-------- Extracted records

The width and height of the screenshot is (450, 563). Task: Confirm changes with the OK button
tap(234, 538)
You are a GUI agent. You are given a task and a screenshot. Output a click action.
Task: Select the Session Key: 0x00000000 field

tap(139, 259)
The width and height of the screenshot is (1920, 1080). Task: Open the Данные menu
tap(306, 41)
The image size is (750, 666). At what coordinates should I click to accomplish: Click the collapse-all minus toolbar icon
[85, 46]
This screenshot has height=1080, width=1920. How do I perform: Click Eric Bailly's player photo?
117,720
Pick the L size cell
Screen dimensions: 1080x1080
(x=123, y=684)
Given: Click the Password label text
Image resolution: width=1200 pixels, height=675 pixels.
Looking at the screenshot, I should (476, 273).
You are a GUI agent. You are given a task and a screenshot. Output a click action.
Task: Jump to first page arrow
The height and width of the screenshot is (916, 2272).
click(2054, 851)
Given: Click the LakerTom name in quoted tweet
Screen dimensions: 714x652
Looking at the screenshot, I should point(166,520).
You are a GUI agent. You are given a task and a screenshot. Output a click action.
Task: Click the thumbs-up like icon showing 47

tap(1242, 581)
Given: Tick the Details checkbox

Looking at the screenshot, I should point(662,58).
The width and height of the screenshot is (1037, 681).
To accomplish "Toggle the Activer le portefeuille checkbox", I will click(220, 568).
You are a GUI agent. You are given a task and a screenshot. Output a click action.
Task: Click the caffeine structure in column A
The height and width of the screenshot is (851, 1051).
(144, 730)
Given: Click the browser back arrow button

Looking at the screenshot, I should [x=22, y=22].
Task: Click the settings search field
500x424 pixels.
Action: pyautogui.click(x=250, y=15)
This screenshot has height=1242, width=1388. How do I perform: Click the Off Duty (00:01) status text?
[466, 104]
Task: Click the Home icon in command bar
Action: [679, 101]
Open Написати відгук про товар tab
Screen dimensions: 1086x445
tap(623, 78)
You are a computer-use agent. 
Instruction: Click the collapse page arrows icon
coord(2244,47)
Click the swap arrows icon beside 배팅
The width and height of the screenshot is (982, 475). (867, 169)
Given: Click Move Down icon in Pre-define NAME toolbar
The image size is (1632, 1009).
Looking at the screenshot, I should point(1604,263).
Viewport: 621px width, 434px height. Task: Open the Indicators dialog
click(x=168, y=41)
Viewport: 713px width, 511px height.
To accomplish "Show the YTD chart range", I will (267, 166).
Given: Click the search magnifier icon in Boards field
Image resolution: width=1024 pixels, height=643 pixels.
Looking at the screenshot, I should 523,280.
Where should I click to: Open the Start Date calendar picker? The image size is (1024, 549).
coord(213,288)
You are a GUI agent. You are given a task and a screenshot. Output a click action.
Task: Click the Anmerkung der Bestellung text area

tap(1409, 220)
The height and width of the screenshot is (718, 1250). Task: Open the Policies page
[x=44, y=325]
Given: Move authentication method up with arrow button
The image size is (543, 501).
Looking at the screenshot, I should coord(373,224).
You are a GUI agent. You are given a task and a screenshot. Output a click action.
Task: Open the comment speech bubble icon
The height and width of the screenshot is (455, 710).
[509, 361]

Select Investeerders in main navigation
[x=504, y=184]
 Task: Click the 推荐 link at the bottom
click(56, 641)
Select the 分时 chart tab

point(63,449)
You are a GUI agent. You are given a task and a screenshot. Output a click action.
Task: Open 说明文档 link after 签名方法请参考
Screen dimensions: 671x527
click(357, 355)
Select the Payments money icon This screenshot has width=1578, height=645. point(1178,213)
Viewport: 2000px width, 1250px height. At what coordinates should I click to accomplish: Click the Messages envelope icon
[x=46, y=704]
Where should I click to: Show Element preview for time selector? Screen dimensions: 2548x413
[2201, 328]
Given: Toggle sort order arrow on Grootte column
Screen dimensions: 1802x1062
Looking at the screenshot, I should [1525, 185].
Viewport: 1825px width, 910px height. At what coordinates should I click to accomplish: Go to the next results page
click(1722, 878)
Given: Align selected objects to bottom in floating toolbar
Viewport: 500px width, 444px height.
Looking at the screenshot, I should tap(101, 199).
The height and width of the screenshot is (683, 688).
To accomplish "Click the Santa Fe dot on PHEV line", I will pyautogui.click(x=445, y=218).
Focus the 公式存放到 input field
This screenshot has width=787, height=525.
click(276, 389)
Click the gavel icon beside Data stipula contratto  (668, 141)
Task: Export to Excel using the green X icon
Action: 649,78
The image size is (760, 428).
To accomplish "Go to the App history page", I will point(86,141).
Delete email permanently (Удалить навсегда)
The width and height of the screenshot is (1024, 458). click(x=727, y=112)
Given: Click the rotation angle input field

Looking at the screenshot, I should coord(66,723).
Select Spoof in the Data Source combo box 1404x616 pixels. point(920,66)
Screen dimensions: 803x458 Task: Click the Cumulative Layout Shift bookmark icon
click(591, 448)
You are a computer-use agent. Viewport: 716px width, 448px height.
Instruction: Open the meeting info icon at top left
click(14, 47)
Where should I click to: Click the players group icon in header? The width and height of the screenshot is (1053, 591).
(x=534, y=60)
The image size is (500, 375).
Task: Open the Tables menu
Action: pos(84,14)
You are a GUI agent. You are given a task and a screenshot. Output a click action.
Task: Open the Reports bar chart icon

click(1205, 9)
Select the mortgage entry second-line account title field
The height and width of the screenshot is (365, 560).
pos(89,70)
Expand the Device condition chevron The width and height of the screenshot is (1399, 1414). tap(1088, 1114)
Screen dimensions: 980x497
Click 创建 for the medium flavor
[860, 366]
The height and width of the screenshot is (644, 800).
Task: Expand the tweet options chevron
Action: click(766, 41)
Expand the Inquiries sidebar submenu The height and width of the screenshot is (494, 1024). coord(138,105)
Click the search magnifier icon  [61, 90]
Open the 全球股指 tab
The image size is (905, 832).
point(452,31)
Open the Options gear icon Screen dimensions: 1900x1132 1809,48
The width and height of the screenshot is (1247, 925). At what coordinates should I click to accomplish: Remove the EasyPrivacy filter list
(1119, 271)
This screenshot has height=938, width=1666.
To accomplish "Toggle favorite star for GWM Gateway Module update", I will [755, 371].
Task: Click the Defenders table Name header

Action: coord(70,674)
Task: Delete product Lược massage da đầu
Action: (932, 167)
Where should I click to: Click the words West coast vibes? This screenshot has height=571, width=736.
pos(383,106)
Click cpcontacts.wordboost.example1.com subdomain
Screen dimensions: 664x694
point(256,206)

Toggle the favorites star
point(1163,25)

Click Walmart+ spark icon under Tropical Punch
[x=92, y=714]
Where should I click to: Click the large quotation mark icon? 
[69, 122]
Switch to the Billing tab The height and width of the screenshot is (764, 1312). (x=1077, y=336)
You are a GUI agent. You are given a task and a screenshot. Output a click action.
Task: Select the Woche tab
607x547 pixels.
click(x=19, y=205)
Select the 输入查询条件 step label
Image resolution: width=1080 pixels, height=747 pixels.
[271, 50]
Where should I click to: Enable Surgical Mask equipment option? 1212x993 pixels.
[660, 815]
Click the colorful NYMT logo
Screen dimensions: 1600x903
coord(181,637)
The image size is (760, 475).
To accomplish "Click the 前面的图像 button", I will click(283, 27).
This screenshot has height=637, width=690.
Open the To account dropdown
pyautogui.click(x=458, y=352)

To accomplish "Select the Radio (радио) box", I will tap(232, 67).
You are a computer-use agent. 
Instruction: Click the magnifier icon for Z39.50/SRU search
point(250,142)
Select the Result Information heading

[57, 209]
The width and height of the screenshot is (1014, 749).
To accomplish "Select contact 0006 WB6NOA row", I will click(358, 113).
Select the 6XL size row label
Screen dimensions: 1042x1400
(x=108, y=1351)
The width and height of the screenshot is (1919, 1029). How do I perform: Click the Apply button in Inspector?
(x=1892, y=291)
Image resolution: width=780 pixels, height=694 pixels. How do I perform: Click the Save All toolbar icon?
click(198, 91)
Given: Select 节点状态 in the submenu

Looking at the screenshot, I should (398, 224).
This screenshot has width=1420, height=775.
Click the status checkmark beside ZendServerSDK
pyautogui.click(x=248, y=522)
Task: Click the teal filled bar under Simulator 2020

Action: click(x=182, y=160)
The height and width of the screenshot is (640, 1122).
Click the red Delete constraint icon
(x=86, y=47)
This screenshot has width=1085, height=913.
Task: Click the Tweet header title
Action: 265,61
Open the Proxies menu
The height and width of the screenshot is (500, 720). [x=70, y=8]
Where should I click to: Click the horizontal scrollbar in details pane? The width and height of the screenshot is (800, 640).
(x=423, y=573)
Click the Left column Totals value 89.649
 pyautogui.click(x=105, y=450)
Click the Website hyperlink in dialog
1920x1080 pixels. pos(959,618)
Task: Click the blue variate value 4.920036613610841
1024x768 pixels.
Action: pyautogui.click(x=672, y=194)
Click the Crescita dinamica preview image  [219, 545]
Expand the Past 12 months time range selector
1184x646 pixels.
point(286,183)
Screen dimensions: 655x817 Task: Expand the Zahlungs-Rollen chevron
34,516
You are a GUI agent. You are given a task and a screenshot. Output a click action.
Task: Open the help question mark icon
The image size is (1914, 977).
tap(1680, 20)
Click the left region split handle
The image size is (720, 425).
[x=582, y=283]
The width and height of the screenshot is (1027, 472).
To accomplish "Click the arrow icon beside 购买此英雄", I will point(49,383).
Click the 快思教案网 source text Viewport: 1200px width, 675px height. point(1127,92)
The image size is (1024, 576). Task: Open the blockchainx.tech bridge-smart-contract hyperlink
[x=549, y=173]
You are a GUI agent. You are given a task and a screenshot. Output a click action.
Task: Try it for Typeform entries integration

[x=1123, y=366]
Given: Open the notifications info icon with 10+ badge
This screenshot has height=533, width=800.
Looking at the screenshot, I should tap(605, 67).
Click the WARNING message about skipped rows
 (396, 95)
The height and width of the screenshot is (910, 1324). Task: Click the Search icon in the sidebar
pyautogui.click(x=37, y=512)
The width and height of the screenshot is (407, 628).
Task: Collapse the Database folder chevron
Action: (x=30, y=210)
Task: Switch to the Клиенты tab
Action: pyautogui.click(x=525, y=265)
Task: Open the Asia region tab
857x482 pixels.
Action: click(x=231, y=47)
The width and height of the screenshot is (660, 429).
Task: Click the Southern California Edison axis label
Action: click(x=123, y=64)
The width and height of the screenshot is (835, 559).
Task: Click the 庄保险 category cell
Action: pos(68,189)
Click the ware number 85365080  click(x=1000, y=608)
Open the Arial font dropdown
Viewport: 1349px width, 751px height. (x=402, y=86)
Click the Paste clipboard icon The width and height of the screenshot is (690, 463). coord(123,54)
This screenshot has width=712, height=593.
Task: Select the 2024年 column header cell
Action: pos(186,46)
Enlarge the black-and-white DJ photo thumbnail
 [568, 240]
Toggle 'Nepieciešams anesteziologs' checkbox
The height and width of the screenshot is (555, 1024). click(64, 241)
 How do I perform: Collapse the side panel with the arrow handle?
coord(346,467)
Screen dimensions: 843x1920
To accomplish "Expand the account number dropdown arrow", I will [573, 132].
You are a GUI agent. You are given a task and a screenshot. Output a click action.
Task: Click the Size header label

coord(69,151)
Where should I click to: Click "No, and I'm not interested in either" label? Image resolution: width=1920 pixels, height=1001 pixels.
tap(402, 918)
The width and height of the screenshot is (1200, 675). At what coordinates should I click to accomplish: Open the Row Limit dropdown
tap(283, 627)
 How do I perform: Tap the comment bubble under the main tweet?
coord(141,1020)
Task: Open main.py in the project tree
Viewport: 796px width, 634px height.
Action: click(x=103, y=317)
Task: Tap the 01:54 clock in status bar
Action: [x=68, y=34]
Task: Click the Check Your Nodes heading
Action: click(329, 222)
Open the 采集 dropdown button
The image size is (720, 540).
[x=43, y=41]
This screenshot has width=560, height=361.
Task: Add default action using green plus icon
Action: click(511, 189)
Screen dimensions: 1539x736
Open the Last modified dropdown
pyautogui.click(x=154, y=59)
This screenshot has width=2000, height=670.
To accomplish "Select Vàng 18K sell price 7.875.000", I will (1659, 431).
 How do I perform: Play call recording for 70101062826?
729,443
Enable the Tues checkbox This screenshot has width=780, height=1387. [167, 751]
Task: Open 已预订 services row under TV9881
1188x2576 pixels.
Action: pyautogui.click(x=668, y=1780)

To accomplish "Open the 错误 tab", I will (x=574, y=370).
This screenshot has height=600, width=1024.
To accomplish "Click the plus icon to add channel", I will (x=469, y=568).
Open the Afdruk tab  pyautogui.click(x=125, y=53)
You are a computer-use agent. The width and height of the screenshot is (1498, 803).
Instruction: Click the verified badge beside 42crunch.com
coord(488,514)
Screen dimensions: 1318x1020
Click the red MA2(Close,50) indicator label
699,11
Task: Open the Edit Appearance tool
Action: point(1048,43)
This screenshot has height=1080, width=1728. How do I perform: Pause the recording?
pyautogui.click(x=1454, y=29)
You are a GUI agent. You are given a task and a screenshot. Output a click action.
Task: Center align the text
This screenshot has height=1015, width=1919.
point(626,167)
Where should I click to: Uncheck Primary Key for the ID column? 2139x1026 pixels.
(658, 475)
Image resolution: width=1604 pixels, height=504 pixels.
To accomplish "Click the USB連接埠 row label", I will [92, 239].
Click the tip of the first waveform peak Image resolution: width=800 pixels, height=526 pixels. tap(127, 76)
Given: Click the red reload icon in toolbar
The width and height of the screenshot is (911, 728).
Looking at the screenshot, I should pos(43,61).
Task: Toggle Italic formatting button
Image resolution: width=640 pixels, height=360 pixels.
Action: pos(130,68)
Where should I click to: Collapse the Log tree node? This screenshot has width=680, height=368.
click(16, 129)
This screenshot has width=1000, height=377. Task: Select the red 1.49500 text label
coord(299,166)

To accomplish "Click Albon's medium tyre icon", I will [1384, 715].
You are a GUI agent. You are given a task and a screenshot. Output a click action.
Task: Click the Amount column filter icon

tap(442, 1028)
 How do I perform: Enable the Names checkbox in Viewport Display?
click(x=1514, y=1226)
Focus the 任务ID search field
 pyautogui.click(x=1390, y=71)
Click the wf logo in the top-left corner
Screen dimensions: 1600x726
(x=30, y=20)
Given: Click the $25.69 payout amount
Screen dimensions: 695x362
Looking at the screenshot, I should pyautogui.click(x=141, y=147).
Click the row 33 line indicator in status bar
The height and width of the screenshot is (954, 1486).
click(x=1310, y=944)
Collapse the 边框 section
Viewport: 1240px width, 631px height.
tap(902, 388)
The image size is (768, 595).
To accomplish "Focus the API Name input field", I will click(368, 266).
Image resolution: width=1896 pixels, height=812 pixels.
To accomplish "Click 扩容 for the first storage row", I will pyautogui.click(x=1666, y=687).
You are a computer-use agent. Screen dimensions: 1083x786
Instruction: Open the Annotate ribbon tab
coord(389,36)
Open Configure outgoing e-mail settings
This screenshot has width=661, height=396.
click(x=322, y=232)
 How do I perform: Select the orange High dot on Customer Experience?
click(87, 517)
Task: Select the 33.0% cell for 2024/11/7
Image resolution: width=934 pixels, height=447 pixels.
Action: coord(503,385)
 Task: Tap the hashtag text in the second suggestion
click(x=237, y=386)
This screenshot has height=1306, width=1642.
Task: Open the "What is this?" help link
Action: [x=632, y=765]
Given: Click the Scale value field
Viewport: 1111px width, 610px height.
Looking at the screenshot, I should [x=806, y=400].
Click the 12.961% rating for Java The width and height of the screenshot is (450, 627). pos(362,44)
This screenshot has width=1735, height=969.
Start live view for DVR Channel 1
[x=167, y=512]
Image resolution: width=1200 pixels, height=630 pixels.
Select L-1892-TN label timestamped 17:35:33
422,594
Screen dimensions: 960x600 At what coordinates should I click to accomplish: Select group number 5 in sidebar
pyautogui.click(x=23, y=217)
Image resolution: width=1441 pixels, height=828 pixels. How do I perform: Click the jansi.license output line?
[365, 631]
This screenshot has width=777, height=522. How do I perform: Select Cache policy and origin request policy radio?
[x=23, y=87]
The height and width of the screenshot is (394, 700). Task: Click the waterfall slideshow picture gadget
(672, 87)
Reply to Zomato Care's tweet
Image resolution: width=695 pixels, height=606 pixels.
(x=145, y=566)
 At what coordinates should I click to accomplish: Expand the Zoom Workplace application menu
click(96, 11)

----------------

Using the entries above, return exactly the lines from the line with "The width and height of the screenshot is (1200, 675)." to the line with "Task: Open main.py in the project tree", counting both of those lines.

The width and height of the screenshot is (1200, 675). At what coordinates should I click to accomplish: Open the Row Limit dropdown
tap(283, 627)
 How do I perform: Tap the comment bubble under the main tweet?
coord(141,1020)
Task: Open main.py in the project tree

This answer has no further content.